-------- Dataset excerpts --------
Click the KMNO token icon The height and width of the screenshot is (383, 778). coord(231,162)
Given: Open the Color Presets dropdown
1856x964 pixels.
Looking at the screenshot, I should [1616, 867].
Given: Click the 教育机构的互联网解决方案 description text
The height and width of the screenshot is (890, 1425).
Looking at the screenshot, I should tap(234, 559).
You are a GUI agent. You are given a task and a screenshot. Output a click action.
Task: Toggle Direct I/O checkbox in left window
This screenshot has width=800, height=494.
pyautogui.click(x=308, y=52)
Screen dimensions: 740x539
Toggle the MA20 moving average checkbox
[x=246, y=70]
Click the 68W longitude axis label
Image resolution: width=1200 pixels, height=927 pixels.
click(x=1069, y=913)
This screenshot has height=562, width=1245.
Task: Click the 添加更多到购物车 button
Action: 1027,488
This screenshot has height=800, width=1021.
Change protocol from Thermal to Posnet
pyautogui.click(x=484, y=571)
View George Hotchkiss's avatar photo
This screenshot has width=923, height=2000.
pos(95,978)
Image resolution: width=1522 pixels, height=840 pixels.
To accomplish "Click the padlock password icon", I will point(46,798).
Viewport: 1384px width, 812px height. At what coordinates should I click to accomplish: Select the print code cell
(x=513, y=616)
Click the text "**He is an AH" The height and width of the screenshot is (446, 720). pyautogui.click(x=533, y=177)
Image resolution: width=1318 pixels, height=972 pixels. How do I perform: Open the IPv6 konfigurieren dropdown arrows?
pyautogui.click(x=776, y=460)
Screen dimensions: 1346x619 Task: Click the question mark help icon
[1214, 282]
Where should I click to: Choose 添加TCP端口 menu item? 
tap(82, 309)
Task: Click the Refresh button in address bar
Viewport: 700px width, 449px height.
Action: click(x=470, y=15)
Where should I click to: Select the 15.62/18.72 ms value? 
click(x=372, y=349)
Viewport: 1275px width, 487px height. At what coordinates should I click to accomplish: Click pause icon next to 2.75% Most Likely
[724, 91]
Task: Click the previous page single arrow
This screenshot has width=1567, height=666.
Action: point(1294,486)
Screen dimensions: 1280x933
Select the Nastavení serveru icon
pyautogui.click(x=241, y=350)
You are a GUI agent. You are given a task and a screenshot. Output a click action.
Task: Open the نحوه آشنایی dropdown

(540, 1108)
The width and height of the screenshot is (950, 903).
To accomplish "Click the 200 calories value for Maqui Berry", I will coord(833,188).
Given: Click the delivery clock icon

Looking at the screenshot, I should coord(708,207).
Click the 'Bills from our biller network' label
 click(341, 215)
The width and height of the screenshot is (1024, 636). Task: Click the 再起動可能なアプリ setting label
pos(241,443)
--------
**Task requirements**
Each record shown above must be reproduced exactly.

**Solution to this problem**
Click the KMNO token icon The height and width of the screenshot is (383, 778). coord(231,162)
Given: Open the Color Presets dropdown
1856x964 pixels.
Looking at the screenshot, I should [1616, 867].
Given: Click the 教育机构的互联网解决方案 description text
The height and width of the screenshot is (890, 1425).
Looking at the screenshot, I should tap(234, 559).
You are a GUI agent. You are given a task and a screenshot. Output a click action.
Task: Toggle Direct I/O checkbox in left window
This screenshot has width=800, height=494.
pyautogui.click(x=308, y=52)
Screen dimensions: 740x539
Toggle the MA20 moving average checkbox
[x=246, y=70]
Click the 68W longitude axis label
Image resolution: width=1200 pixels, height=927 pixels.
click(x=1069, y=913)
This screenshot has height=562, width=1245.
Task: Click the 添加更多到购物车 button
Action: 1027,488
This screenshot has height=800, width=1021.
Change protocol from Thermal to Posnet
pyautogui.click(x=484, y=571)
View George Hotchkiss's avatar photo
This screenshot has width=923, height=2000.
pos(95,978)
Image resolution: width=1522 pixels, height=840 pixels.
To accomplish "Click the padlock password icon", I will point(46,798).
Viewport: 1384px width, 812px height. At what coordinates should I click to accomplish: Select the print code cell
(x=513, y=616)
Click the text "**He is an AH" The height and width of the screenshot is (446, 720). pyautogui.click(x=533, y=177)
Image resolution: width=1318 pixels, height=972 pixels. How do I perform: Open the IPv6 konfigurieren dropdown arrows?
pyautogui.click(x=776, y=460)
Screen dimensions: 1346x619 Task: Click the question mark help icon
[1214, 282]
Where should I click to: Choose 添加TCP端口 menu item? 
tap(82, 309)
Task: Click the Refresh button in address bar
Viewport: 700px width, 449px height.
Action: click(x=470, y=15)
Where should I click to: Select the 15.62/18.72 ms value? 
click(x=372, y=349)
Viewport: 1275px width, 487px height. At what coordinates should I click to accomplish: Click pause icon next to 2.75% Most Likely
[724, 91]
Task: Click the previous page single arrow
This screenshot has width=1567, height=666.
Action: point(1294,486)
Screen dimensions: 1280x933
Select the Nastavení serveru icon
pyautogui.click(x=241, y=350)
You are a GUI agent. You are given a task and a screenshot. Output a click action.
Task: Open the نحوه آشنایی dropdown

(540, 1108)
The width and height of the screenshot is (950, 903).
To accomplish "Click the 200 calories value for Maqui Berry", I will coord(833,188).
Given: Click the delivery clock icon

Looking at the screenshot, I should coord(708,207).
Click the 'Bills from our biller network' label
 click(341, 215)
The width and height of the screenshot is (1024, 636). Task: Click the 再起動可能なアプリ setting label
pos(241,443)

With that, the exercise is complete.